**WHAT IS REQUIRED**
Please tally the lines in the items below that contain the string "agent", treating uppercase and lowercase as different, and give only the number.

**DATA FOR THIS EXERCISE**

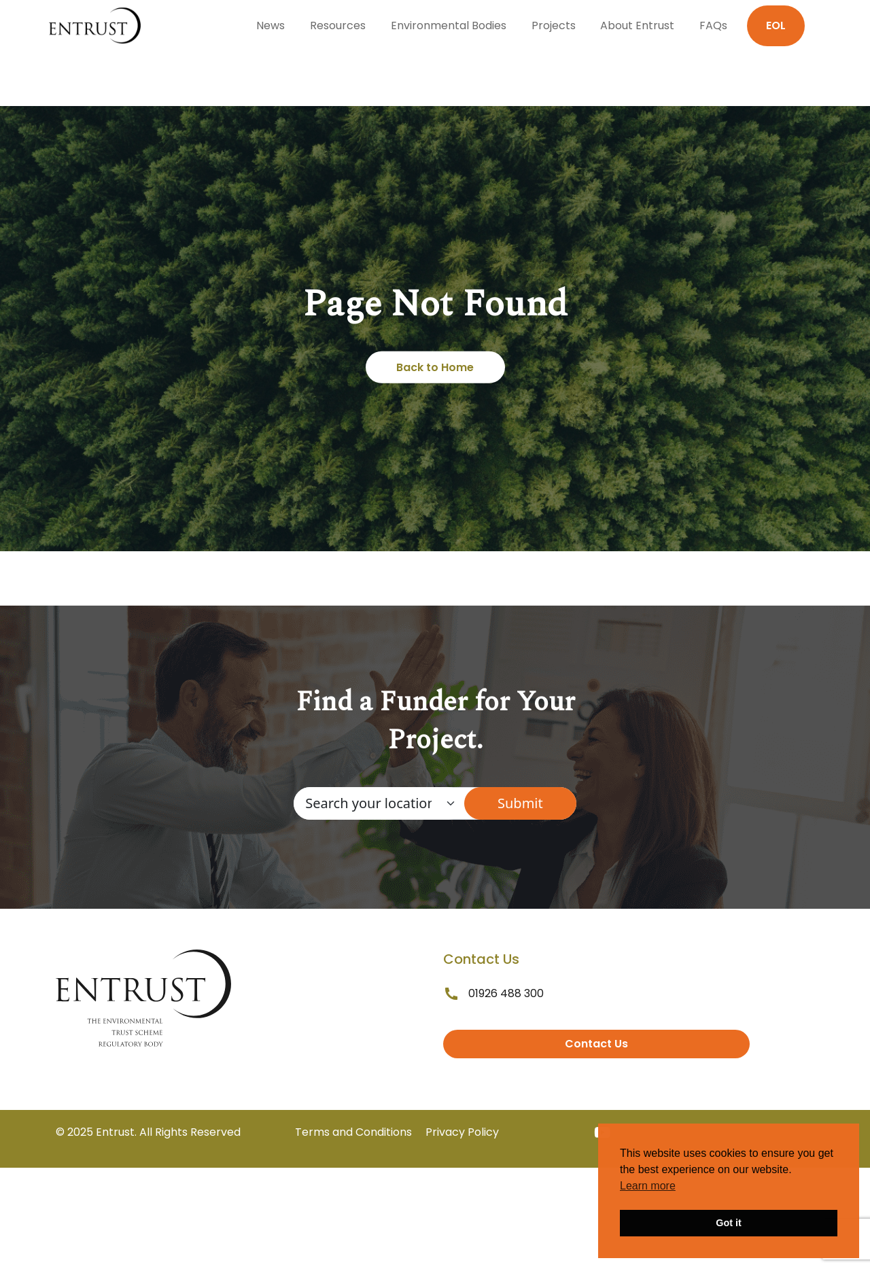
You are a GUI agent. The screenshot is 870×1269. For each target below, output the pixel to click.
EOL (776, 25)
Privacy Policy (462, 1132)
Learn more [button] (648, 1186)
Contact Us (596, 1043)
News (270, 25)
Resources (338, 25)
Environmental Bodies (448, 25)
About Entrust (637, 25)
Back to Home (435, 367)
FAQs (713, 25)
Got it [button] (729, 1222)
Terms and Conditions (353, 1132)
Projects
==
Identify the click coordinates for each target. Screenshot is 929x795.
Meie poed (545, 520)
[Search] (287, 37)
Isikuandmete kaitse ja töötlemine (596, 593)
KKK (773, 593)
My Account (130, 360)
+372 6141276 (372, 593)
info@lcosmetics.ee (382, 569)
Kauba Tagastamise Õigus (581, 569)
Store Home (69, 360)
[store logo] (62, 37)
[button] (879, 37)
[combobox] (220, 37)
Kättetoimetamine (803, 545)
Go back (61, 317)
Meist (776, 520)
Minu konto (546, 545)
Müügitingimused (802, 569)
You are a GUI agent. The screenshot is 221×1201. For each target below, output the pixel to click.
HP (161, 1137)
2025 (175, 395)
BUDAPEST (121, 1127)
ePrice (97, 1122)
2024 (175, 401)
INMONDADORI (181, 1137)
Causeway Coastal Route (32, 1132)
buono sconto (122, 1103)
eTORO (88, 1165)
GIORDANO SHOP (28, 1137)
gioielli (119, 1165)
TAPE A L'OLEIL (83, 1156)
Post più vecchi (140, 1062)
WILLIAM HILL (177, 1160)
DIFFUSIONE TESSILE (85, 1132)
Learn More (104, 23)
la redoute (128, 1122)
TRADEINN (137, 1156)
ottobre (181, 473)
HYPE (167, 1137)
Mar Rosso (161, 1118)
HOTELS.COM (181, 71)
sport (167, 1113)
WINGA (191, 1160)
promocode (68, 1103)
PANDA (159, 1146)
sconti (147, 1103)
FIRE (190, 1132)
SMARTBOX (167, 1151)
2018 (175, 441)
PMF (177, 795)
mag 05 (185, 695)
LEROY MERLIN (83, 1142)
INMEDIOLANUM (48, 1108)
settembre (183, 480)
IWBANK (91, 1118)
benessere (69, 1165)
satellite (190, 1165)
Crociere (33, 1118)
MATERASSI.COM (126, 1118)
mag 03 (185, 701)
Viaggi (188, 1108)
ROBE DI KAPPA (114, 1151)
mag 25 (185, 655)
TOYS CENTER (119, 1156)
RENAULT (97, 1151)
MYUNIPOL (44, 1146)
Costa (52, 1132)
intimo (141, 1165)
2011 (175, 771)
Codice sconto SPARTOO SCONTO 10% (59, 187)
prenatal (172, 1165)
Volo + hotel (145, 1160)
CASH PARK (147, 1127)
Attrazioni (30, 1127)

**EXPECTED OUTPUT**
2